Rusya’nın Türkiye ile gerilen ilişkileri birçok endişeyi beraberinde getirdi. Ekonomik gidişatı ve cari açığı negatif etkileyecek yaptırımlar bir taraftan “ya doğalgazı keserse?” paniği bir diğer taraftan genel bir tedirginlik havası oluşturdu. Hatta öyle ki, ekonomik verilerin, toplama ve çıkarmaların arasında kaybolurken “en büyük tehlikeyi gözden kaçırmış olduk.” Ülkemizde ekonomik endişelerin çoklarca adım ötesinde bulunan “şuursuz muhalefet” problemi yine kendini ön plana çıkardı ve bize en büyük tehlikenin ne olduğunu bir defa daha hatırlattı.

Günlerdir sürecin ekonomik tarafına odaklanırken “iktisadi” tarafını unutarak muhalefet yapıldı. Milyar dolarlarca paranın ülke adına kazanılıp kazanılmaması bir problemken, paranın aslında sadece bir satın alma aracı olduğu gerçeğini unutmuş oldular. Bu durumda, ülke sınırlarına giren bir savaş uçağına “yerinde ve gerekli” bir tepki veren TSK’nın aslında milyar dolarlardan çok daha kıymetli bir “egemenlik hakkını” muhafaza ettiğini unutarak köşeler kaleme aldılar.

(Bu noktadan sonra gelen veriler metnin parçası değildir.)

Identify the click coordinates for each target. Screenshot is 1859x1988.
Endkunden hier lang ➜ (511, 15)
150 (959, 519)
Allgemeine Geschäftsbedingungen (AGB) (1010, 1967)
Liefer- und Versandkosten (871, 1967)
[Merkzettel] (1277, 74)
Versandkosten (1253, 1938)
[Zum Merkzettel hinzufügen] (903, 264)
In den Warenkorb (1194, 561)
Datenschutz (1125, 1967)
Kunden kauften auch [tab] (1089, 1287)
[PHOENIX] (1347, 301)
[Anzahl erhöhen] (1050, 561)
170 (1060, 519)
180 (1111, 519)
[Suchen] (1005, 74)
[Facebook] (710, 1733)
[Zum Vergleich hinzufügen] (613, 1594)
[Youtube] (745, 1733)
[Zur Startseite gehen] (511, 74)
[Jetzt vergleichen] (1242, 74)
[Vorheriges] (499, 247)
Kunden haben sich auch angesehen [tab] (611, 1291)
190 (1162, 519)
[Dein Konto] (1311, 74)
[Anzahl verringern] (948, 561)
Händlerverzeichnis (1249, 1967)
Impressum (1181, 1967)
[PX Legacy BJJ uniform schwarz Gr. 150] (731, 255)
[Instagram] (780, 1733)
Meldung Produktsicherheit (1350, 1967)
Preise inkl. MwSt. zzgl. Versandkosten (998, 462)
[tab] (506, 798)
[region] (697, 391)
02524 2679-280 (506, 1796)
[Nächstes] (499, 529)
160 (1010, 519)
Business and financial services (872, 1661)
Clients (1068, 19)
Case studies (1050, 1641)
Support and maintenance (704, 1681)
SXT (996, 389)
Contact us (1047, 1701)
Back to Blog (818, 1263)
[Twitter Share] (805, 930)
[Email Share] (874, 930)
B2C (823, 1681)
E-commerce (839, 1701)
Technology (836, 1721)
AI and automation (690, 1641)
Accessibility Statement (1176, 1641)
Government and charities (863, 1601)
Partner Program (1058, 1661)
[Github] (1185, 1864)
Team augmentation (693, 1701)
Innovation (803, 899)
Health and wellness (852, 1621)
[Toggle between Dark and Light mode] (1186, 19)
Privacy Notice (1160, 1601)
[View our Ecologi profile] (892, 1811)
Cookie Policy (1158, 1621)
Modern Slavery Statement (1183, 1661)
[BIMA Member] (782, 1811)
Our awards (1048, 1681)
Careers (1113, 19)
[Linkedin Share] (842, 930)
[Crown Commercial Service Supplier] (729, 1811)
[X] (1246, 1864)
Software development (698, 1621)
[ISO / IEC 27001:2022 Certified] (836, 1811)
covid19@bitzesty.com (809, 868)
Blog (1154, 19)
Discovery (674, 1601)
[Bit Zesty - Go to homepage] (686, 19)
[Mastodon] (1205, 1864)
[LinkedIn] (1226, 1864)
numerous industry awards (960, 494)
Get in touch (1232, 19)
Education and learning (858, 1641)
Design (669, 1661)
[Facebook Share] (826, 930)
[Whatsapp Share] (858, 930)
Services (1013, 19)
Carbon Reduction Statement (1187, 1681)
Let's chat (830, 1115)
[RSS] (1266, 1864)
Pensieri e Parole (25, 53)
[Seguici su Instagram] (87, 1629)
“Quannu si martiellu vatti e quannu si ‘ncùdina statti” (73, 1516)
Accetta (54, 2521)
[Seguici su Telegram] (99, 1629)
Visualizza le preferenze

İşte iktisadi yorumun burada devreye girmesi gerekiyor. “Türkiye bu olaydan zararda mı çıktı?” sorusu ancak bu şekilde cevaplanabiliyor. Sadece basit artılar ve eksiler içinde yorumlanacaksa dahi; doğalgazın kesilme ihtimali ya da ihracat daralması “eksilerinin” yanında neyi artı olarak yazabileceğimizi unutmamak gerekiyor. Şayet, yurdum insanı arasında “Türkiye, sınırlarından içeri giren bir savaş uçağına göz yumsun da biraz daha refah yaşayalım, kışı daha ucuza daha sıcak geçirelim” diyen bir kesim varsa onlardan şu sorunun cevabını samimiyetle bekliyorum: “Ne ile neyi satın almaya çalışıyorsunuz?”

Kronik Muhalefet

Kendini “vatandaşlarının değerlerine saygılı, halkla kaynaşmış bir elit(!)” gören bir yazar, Türkiye’nin kendi sınırını meşru müdafaa etmesini, Rusya limanlarını bombalayan Osmanlı gemileri ile özdeşleştirip, kendi topraklarını korumayı “macera” olarak yorumlayabiliyorsa bu ülkede muhalefet şunu halen öğrenememiş demektir. Siyaset bu ülkenin menfaati için yapılır. Siyasiler bu ülkenin menfaatini kendi ideolojilerinde gördükleri için tartışırlar. En azından teoride olması gereken budur.  Bugün bir elit(!) fikir yoksunu fikir insanı “Erdoğan’a nereden vurabilirim?” mülahazasıyla düşen uçakta Rusya’yı savunuyorsa “en büyük tehlikeyi yanlış yerde arıyoruz demektir.”